S&P Dow Jones Indices, the leading investment benchmark and indices provider, has launched “S&P Cryptocurrency Indices” with an ambitious goal of bringing transparency to the ever-evolving cryptocurrency market. These indices will measure the performance of certain cryptocurrencies that meet specific criteria – being listed on trusted exchanges with liquidity and market capitalization standards.
S&P had first announced last year that a cryptocurrency index will be coming, and since then, people have been waiting for this valuable traditional finance product.
The new indices will provide more reliable pricing from a trusted and authorized source, removing the need for referring to potentially suspicious cryptocurrency APIs that may not certainly deliver accurate pricing data.
This way, S&P aims to make accessing the cryptocurrency asset class data more straightforward, potentially increasing transparency in the speculative crypto market.
The company briefly announced the launch of its first three indices as part of its S&P Cryptocurrency Index Series, which includes:
- S&P Bitcoin Index: An index designed to track the performance of the biggest, most popular cryptocurrency Bitcoin.
- S&P Ethereum Index: An index aiming to track the performance of the second-largest cryptocurrency by market cap Ethereum.
- S&P Cryptocurrency MegaCap Index: An index intending to track the performance of the combination of both Bitcoin and Ethereum weighted by market cap.
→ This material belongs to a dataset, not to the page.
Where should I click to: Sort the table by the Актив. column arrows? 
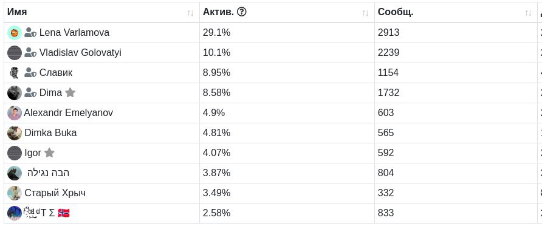click(365, 13)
As of now, all three indices are available on the S&P DJI website and investors can use them to gain exposure to the two of the most popular cryptocurrencies.
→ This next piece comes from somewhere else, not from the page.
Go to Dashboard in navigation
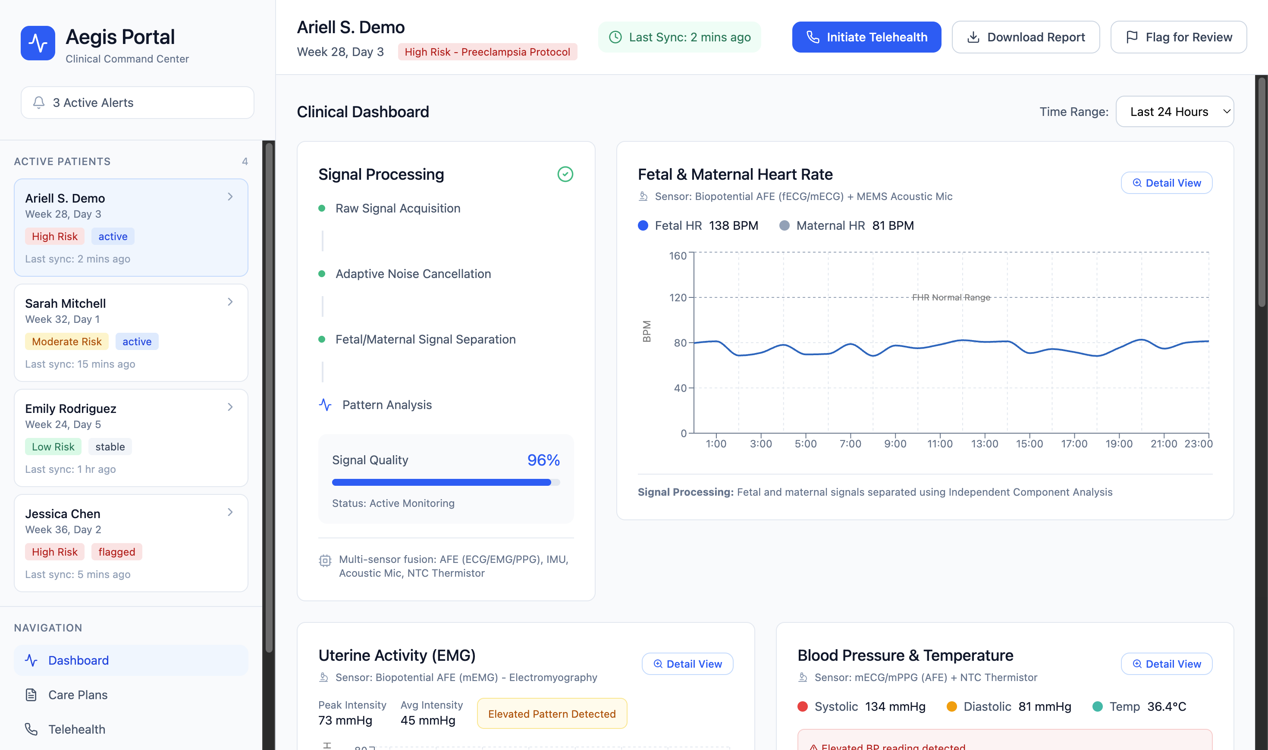Viewport: 1268px width, 750px height. click(x=78, y=660)
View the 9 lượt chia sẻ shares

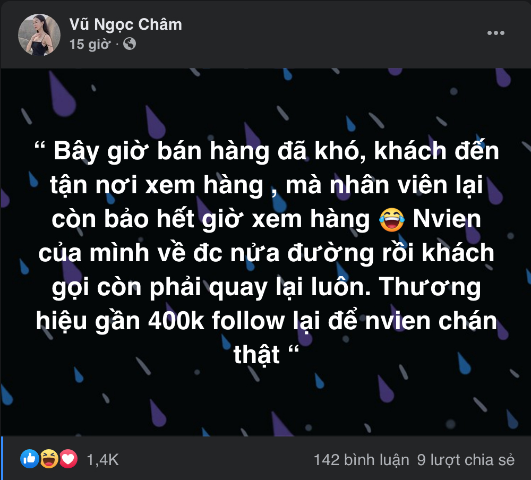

S&P will provide the price and other reference data from Lukka, Inc. via its “Lukka Prime and Lukka Reference Data” products. Lukka is a crypto asset software and data provider for institutions, backed by the parent of S&P DJI, S&P Global, Inc.
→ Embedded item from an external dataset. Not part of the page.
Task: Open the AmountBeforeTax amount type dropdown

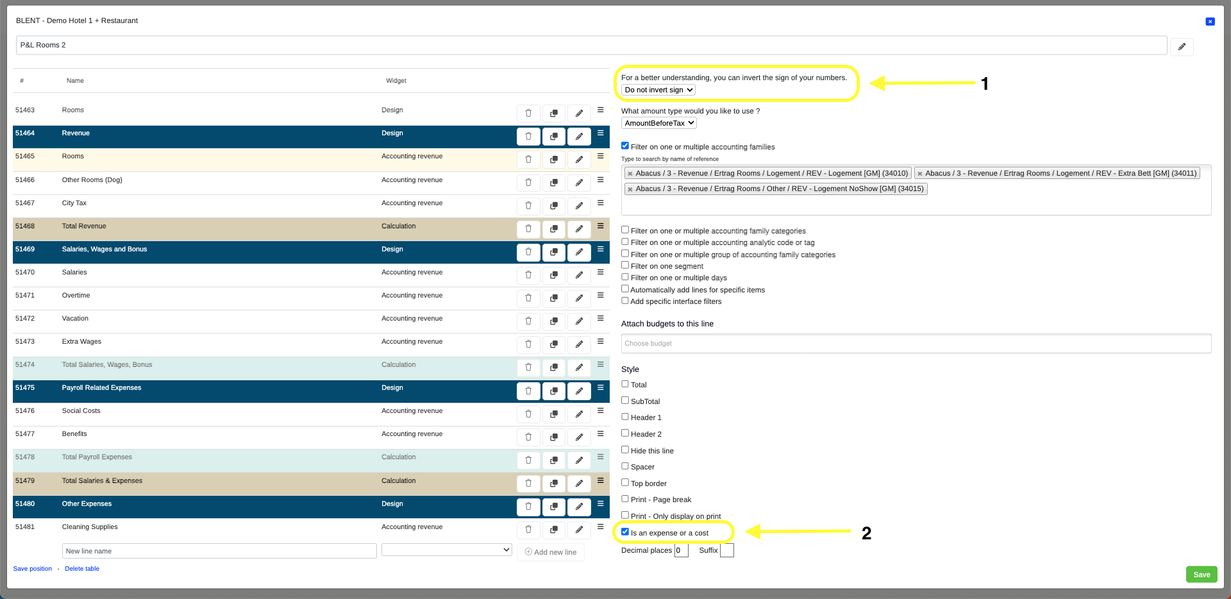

Currently, the company will provide end-of-day prices taken at 4:00 p.m. EST using the Lukka Prime Fair Market Value for cryptocurrency index calculation. But in the future, S&P plans to add more end-of-day index levels for other markets and regions as per demand.
In the announcement, S&P introduces its “Fair Market Value Pricing Methodology” that determines an asset’s value in points, not dollars. S&P spokesman Ray McConville explained in more details:
“Each index measures price appreciation, not the actual price. So comparing the two indices, we can see that Bitcoin YTD has grown 95.67% in value vs. ETH, which has grown 273.72% in value YTD. The actual index value isn’t so much as important as the change in that index value over time.”